阿部 志郎
①窓辺にくる鳥
二階の寝室から下へゆく階段に通じる廊下の南側に大きな窓がある。
その窓から砂丘の松林に建てられた住宅街が段々畑のように見渡せる。
春めいた朝、玄関の前を通る道路の電線にスズメみたいな鳥が1羽とまっていた。
電線と同じ高さの二階から鳥の様子がよく見える。
ジッと見るとスズメより少し大きく色も濃く頬の部分は白っぽい。
数日後、同じ場所で2羽が2メートルほど離れてとまっていた。
1羽が少し距離を縮めて相手に近づくと同じ距離で逃げる。
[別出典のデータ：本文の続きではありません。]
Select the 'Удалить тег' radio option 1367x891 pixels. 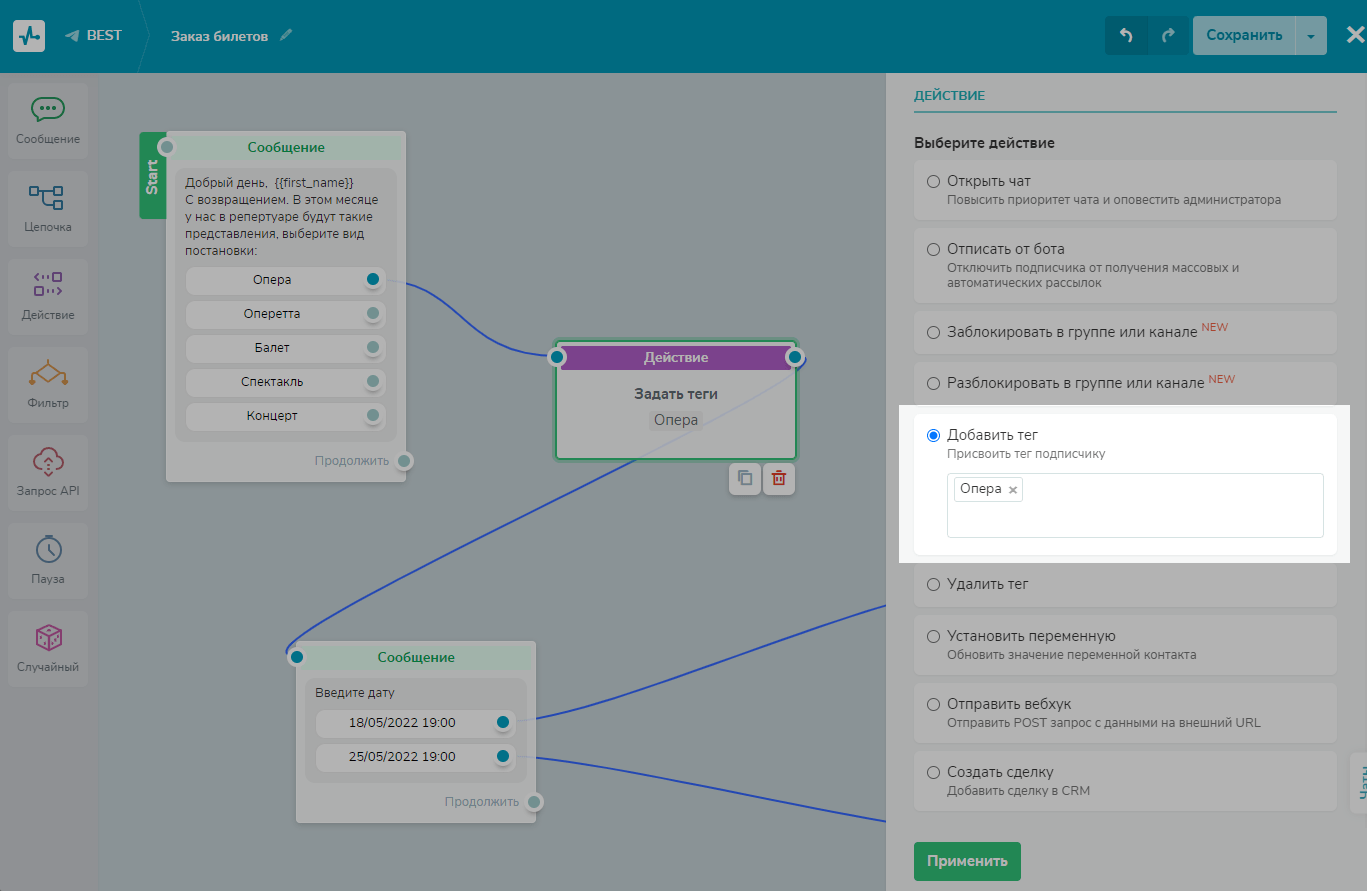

しかし飛び去りはしない。
その後、一方の鳥が近くの電線に飛び去るともう1羽もあと追って同じ所へ飛び去る。
最初に飛び去ったのが雌鳥で雄鳥が自分をどの程度好いているか試す行動だろう。
我々にも思い当たる微笑ましい光景に、命ある生物共通の恋の方程式をみせてもらった。
そうして、電線に2羽が至近距離で仲良く並んでいる姿をみかけるようになった。
ある日、窓と直角にせりでた部屋壁の換気口に出入りする2羽の姿をみかけた。
やがてピヨピヨと鳴く雛鳥達の声が換気口から聞こえ、2羽の親鳥達が頻繁に餌を運ぶ姿をみかけた。子を思う親鳥の心境がよく判るほどの餌やり回数である。
本能とはいえ、なまじの人間以上のりっぱな愛情行動に思えた。
それから2週間して鳴き声は途絶し、彼等が無事に巣立った事を知った。
ムクドリについて調べたら…スズメ目・ムクドリ科、椋の木の実を好んで食べるので椋鳥。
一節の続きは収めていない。